Le problème avec Jean Luc Mélenchon, qui soit dit en passant n’a pas encore l’investiture du PC pour se présenter en tant que candidat Front de Gauche à la présidentielle, c’est l’immigration. J’avoue qu’avec le bénéfice des ans, j’ai un peu évolué sur ce sujet : avec 5 millions de chômeurs en France, nous ne pouvons plus accepter autant d’immigrés. Bien sûr on est toujours touché par le parcours de certains clandestins issus de pays pauvres ; pour empêcher ces déracinements, les peuples de ces pays devraient s’inspirer de la révolution Tunisienne (l’Egypte est en pleine effervescence), afin d’instaurer chez eux une véritable démocratie laïque et non islamique, et veiller à ce que les richesses de leur pays, qui sont souvent immenses, ne soient pas détournées par les élites.
Aussi lorsque Jean-Luc Mélenchon dit vouloir régulariser tous les sans-papiers, je ne suis pas d’accord : nous n’avons ni l’obligation morale ni la possibilité d’accueillir toute la misère du monde, comme le disaient le socialiste Michel Rocard ou le communiste Georges Marchais, lequel, dans les années 80, réclamait l’arrêt de l’immigration. Prenons donc exemple sur la Suisse et ses votations citoyennes et demandons aux Français, lors d’un référendum, leur avis sur l’immigration. Nos chères élites seraient bien surprises du résultat. Quant aux zones de non-droit de nos quartiers et aux agressions aux personnes, elles constituent désormais un autre problème majeur et pourrissent la vie de bon nombre de nos concitoyens, surtout, mais pas seulement, dans les milieux modestes. Je ne pense pas que les solutions angéliques de Jean-Luc Mélenchon soient capables de régler le problème que pose cette violence, qui est d’abord une violence gratuite.

Riposte Laïque : Tu habites à Thionville. Crains-tu les retrouvailles avec tes anciens camarades de NPA, et as-tu peur de représailles physiques ?
Fabien Engelmann : Non, je suis serein. Nous sommes encore dans le pays de Voltaire et la liberté d’expression est toujours d’actualité.

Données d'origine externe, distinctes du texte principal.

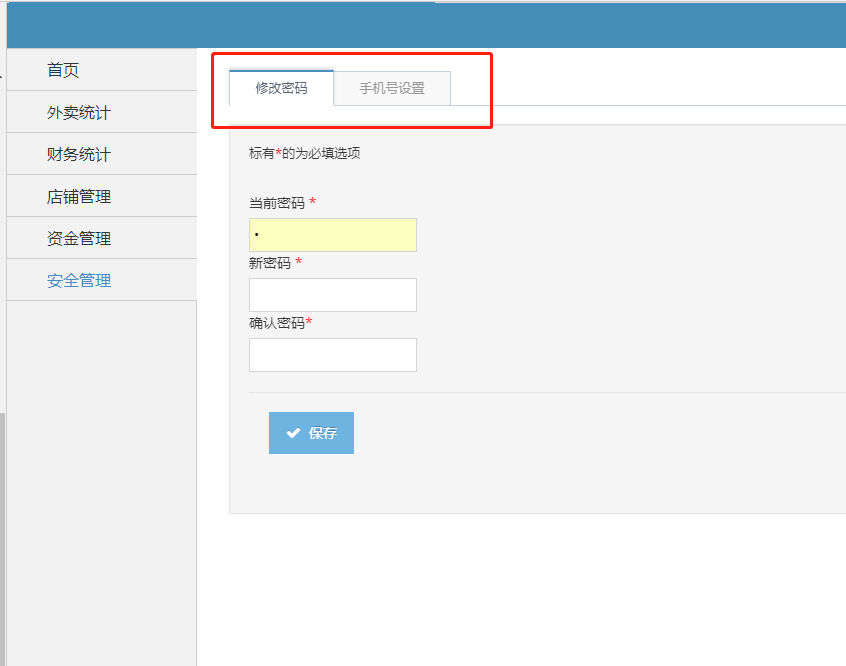Go to 外卖统计 in the sidebar
The width and height of the screenshot is (846, 666).
78,113
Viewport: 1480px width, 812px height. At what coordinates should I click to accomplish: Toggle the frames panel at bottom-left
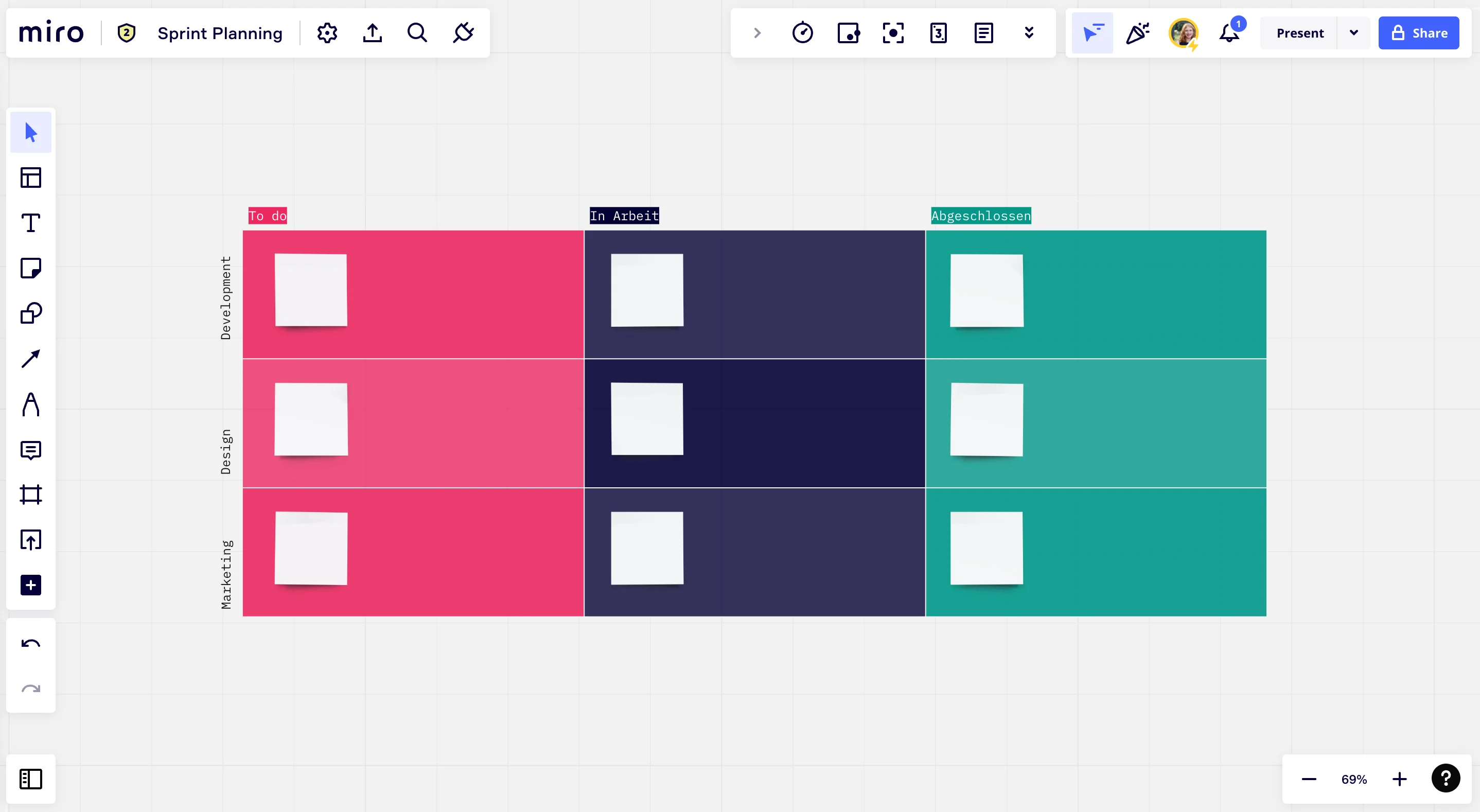pos(30,779)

Jusqu’à présent, j’ai certes reçu quelques menaces et insultes, mais il s’agissait de quelques individus particulièrement sectaires et englués dans la pensée unique.
Riposte Laïque : Comment as-tu vécu les Assises de Charenton, le 18 décembre ?
Fabien Engelmann : Comme une formidable journée fraternelle et républicaine. J’ai vraiment senti, lors de cette journée, le cœur du peuple de France, un peuple qui souffre d’être abandonné, sali et méprisé par ses élites. Je tiens à garantir que ce colloque n’était, en aucun cas, un rassemblement de gens d’extrême droite. S’y mélangeaient des gens de tous horizons, gauche, droite, apolitiques, syndicalistes, féministes, nationalistes et un certain nombre de musulmans laïques qui se sont dits inquiets des abandons de la République dans le domaine de la laïcité. D’ailleurs pour moi, le Front National n’est pas un parti d’extrême droite : c’est un parti populaire et national.
Riposte Laïque : Te considères-tu toujours de gauche, après un tel engagement ?
Fabien Engelmann : Que veut dire être de gauche aujourd’hui, puisque que la gauche pratique quasiment la même politique que la droite ? Je me considère donc comme un citoyen républicain et laïque, au service du peuple et des Français. Voyez autour de vous le nombre de gens de gauche, comme de droite, qui déclarent ouvertement vouloir voter pour Marine le Pen. Il n’y a plus de tabou; le FN est désormais un parti politique qui fait partie du paysage, au même titre que les autres. Mon parcours peut vous paraître étonnant, mais en réalité il ne fait qu’illustrer un mouvement majeur de tectonique des plaques politiques, qui me dépasse largement.